The Pittsburgh-based company writes on the "Potential Adverse Effects of Low Short-Term Interest Rates," "After initiating short-term interest rate increases of 0.25% in late 2015 and 2016, the Federal Open Market Committee of the Federal Reserve Board (FOMC) raised the federal funds target rate by 0.25% three times during 2017 to its current target range of 1.25%-1.50%. The federal funds target rate, which drives short-term interest rates, had been close to zero for nearly seven years prior to the December 2015 increase. The long-term low interest-rate environment resulted in the gross yield earned by certain money market funds not being sufficient to cover all of the fund's operating expenses. As a result, beginning in the fourth quarter of 2008, Federated implemented voluntary waivers (either through fee waivers or reimbursements or assumptions of expenses) in order for certain money market funds to maintain positive or zero net yields (Voluntary Yield-related Fee Waivers). These waivers were partially offset by related reductions in distribution expense and net income attributable to noncontrolling interests as a result of Federated's mutual understanding and agreement with third-party intermediaries to share the impact of the Voluntary Yield-related Fee Waivers."

They also comment, "On a cumulative basis, Federated's regulatory, product development and restructuring, and other efforts in response to the Regulatory Developments discussed above, including the internal and external resources dedicated to such efforts, have had, and may continue to have, a material impact on Federated's expenses and, in turn, financial performance. The floating NAV for institutional and municipal (or tax-exempt) money market funds, and redemption fees and liquidity gates, required by the 2014 Money Fund Rules and Guidance, effective October 14, 2016, resulted in a shift in asset mix from institutional prime and municipal (or tax-exempt) money market funds to stable NAV government money market funds across the investment management industry and at Federated, which impacted its AUM, revenues and operating income. The regulatory changes and developments in the current regulatory environment, and Federated's efforts in responding to them, could have a material and adverse effect on Federated's business, results of operations, financial condition and/or cash flows. Given the current regulatory environment and the potential for deregulation or future additional or modified regulation or guidance, Federated is unable to fully assess the degree of the impact of adopted or proposed regulations, and other regulatory developments, and Federated's efforts related thereto, on its business, results of operations, financial condition and/or cash flows."

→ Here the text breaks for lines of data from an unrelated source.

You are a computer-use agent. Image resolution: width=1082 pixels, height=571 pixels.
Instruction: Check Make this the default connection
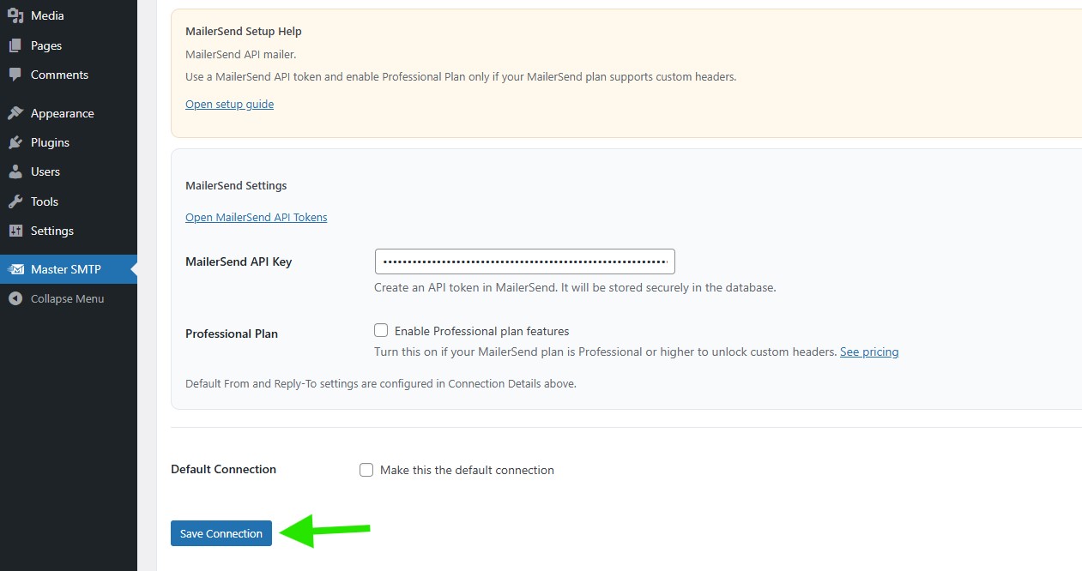coord(366,470)
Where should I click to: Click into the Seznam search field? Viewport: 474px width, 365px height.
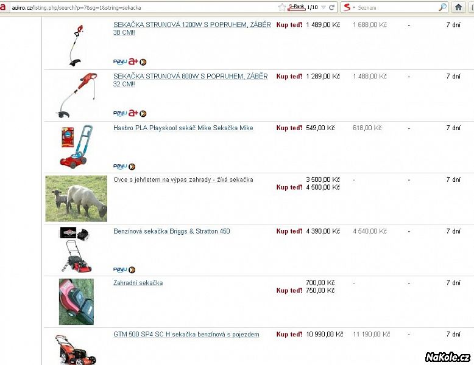click(397, 7)
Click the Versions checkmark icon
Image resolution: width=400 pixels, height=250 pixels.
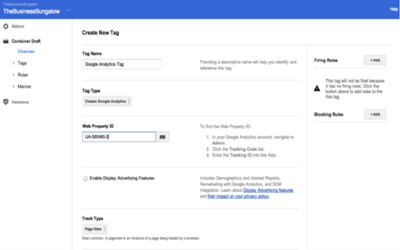(6, 101)
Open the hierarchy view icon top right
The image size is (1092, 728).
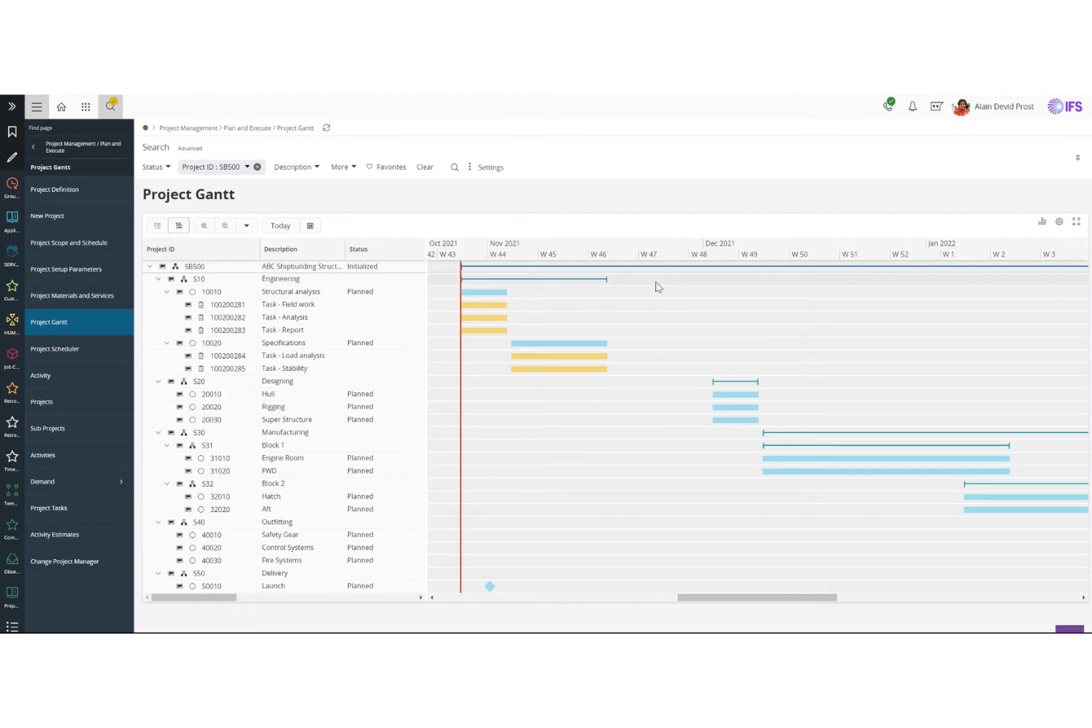[x=1042, y=221]
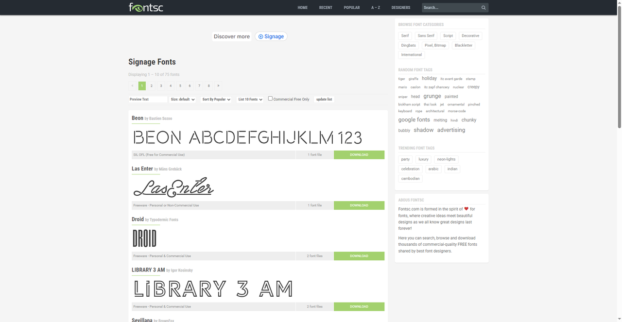Click the Preview Text input field
This screenshot has height=322, width=622.
148,100
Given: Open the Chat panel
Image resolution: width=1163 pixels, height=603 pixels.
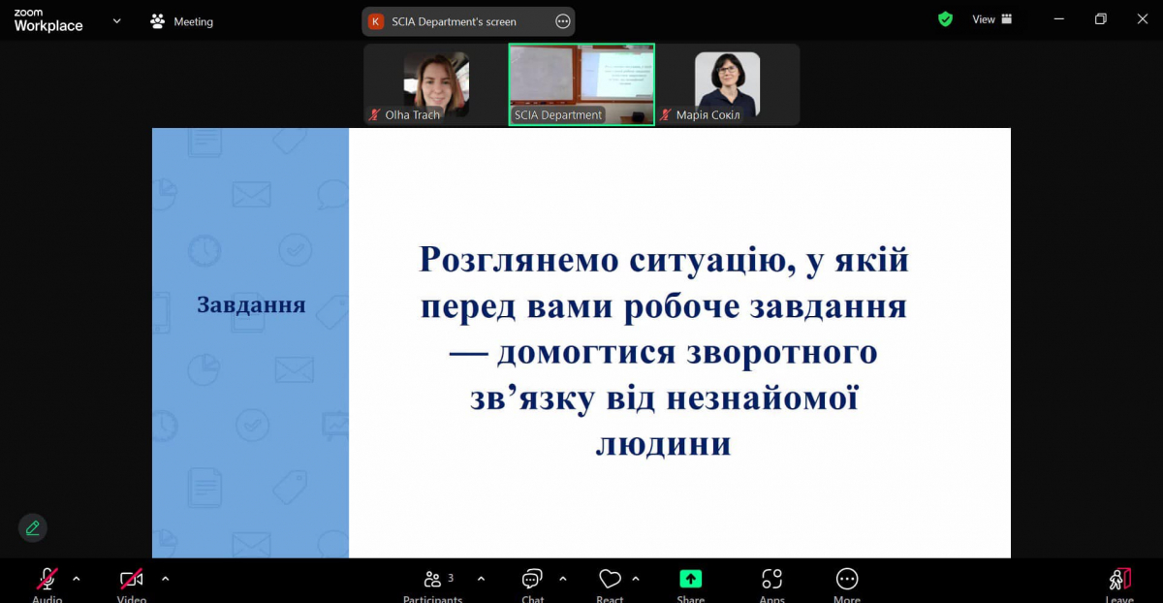Looking at the screenshot, I should (531, 582).
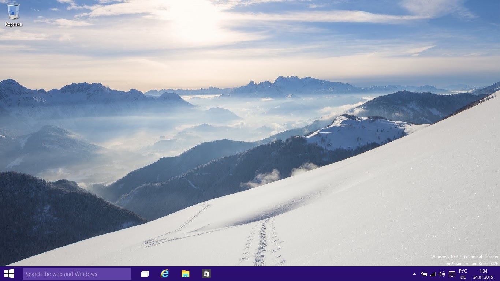This screenshot has height=281, width=500.
Task: Click the battery power status icon
Action: [x=424, y=274]
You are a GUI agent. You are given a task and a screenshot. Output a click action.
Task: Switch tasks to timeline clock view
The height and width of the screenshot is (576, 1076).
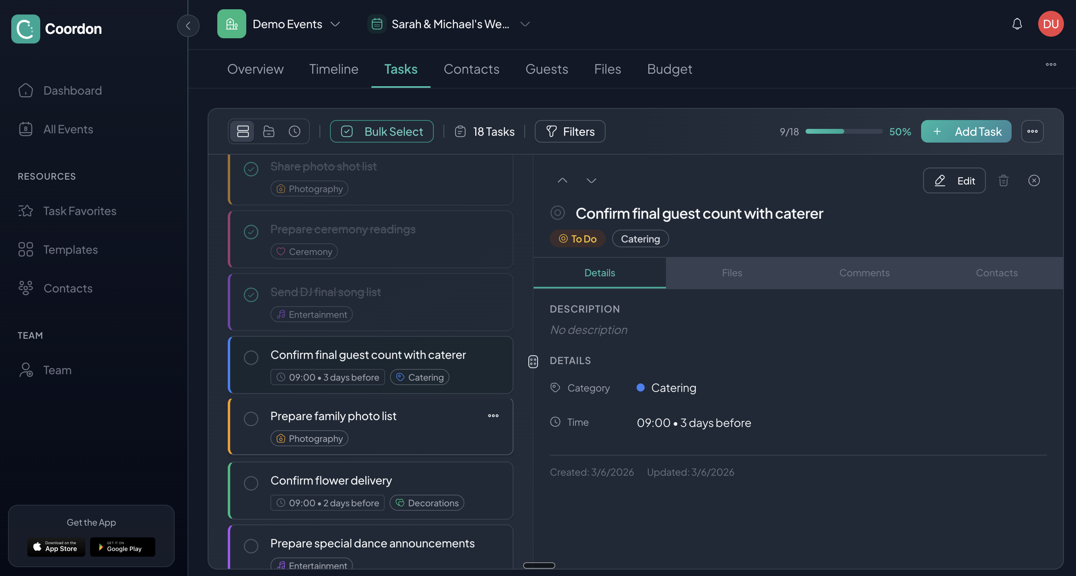[x=295, y=131]
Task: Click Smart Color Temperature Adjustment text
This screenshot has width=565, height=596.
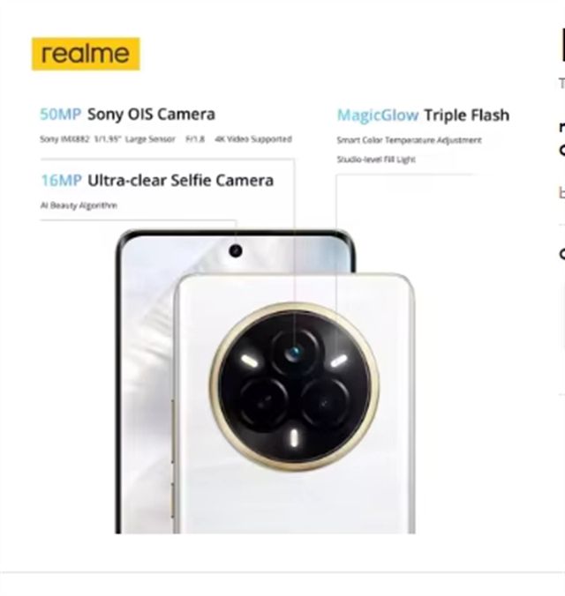Action: click(410, 140)
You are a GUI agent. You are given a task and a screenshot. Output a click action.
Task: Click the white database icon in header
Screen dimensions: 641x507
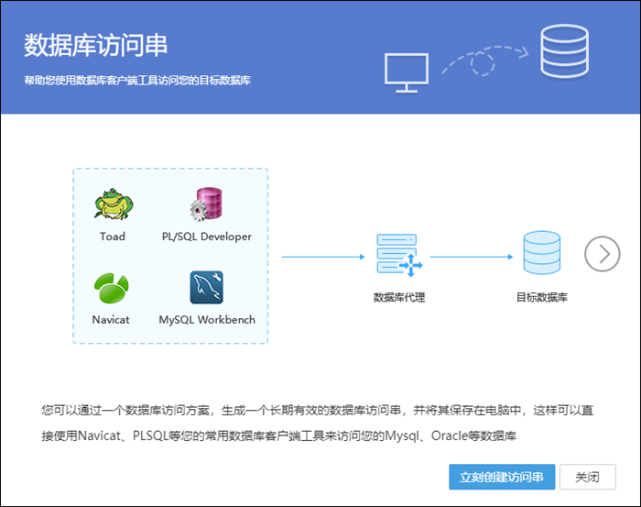563,51
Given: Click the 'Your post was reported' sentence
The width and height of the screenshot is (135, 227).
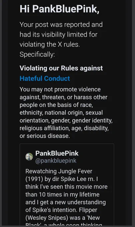Looking at the screenshot, I should point(56,24).
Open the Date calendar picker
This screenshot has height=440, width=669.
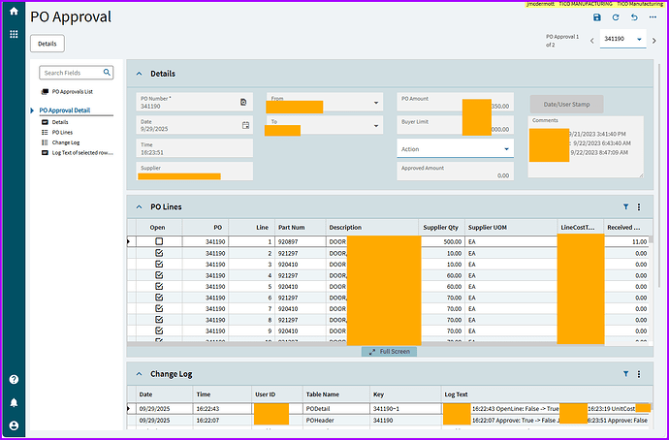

The 10-K also says, "Outside of the U.S., international regulators and other authorities, such as the FCA and Central Bank of Ireland, also have adopted and proposed regulations that could increase Federated's operating expenses and adversely affect Federated's business, results of operation, financial condition and/or cash flows.... Management continues to monitor and evaluate the potential impact of European money market reforms and other regulatory developments on Federated's business, results of operations, financial condition and/or cash flows. Regulatory reforms stemming from Brexit, as well as the potential political and economic uncertainty surrounding Brexit or other initiatives also may adversely affect, potentially in a material way, Federated's business, results of operations, financial condition and/or cash flows (including to Federated's non-U.S. operations)…. Among other potential impacts, compliance risks, the cost of compliance and other operational expenses have increased, and may continue to increase, it may become more difficult to passport products between the UK and EU Member States, and certain money market fund products may become less attractive to institutional or other investors, which could result in changes in asset mix and reductions in AUM, revenues and operating income."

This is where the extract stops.